Indian artist and philanthropist (1947/1948–2026)

Soorya Krishnamoorthy (24 December 1947 – 23 September 2026), also known as Nataraja Krishnamoorthy, was an Indian artist, philanthropist and scientist. He was the chairman of Kerala Sangeetha Nataka Academy and founder of Soorya Stage and Film Society. In 1996, Krishnamoorthy was honoured with the National Award for Stage Craft and Direction of President of India and was also conferred the highest honours from Kerala, Tamil Nadu and Puducherry governments. In 2016, He was nominated for Padma Awards by Amjad Ali Khan.
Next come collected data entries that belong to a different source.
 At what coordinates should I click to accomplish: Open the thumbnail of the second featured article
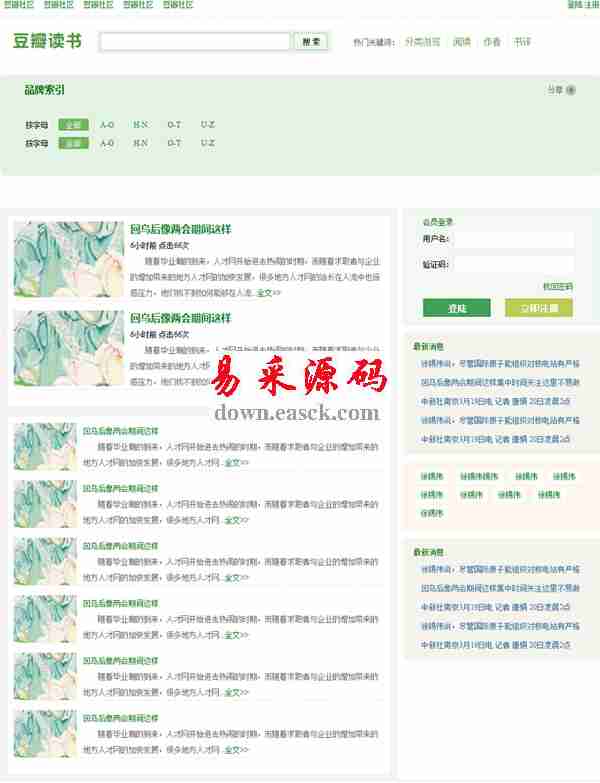(67, 348)
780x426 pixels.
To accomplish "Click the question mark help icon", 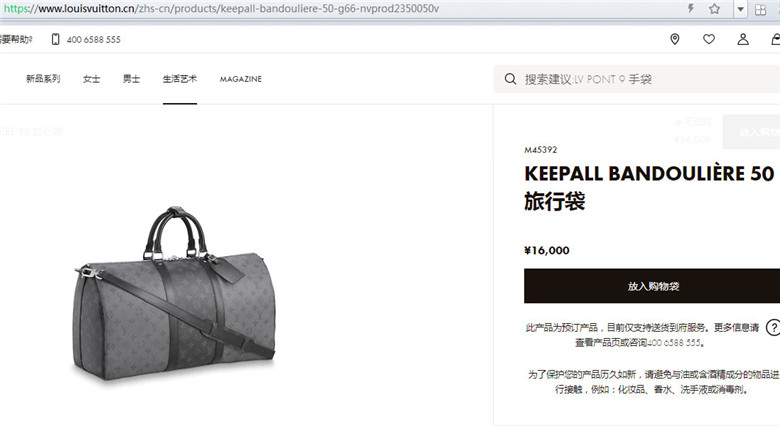I will click(x=773, y=327).
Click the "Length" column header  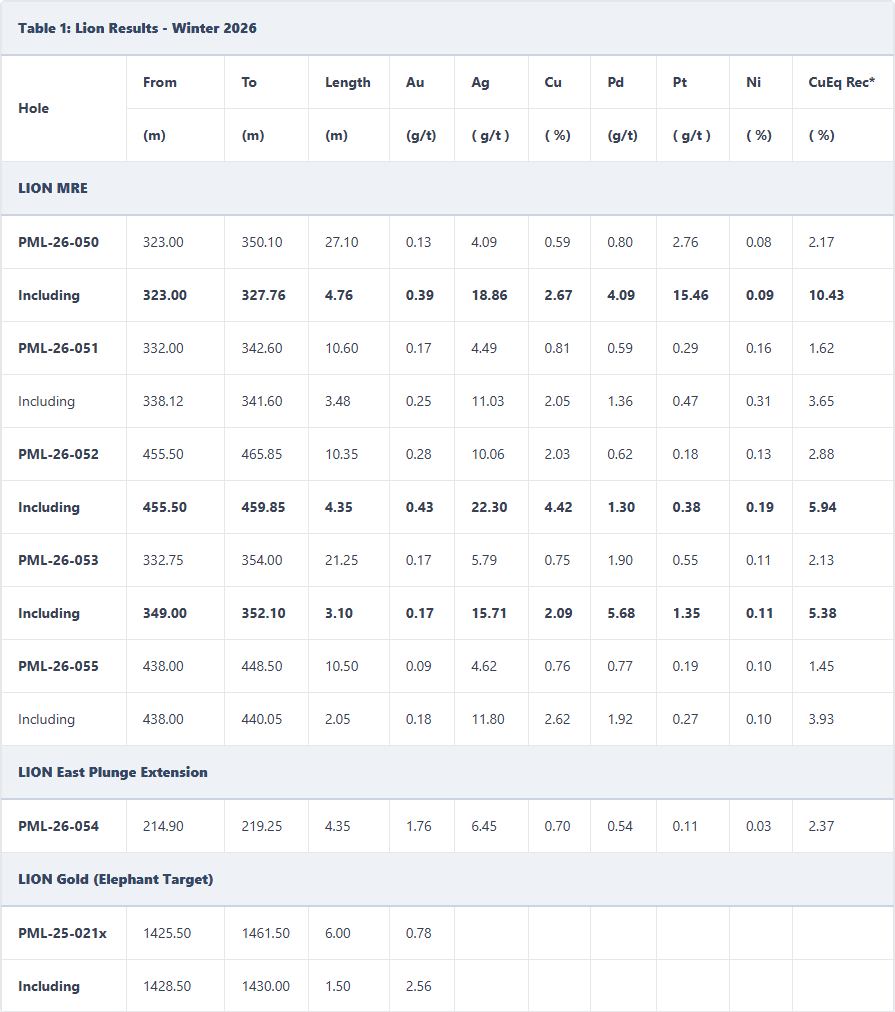click(x=347, y=82)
In 2023, he was honoured with Kerala Prabha Award, the second-highest honour given by the Government of Kerala.

==Career==
Krishnamoorthy served as the director of the Kerala State Film Development Corporation for three terms and as a member of the India National Film Award Committee, the Kerala State Film Award Committee, the NFDC Script Committee and the National Committee for Selecting Indian Panorama Films. He was also a member of the Expert Committee of the Department of Culture for the Government of India where he was instrumental in advancing the cultural policy of the country and served as the Chairman of the Kerala Sangeetha Nataka Akademi.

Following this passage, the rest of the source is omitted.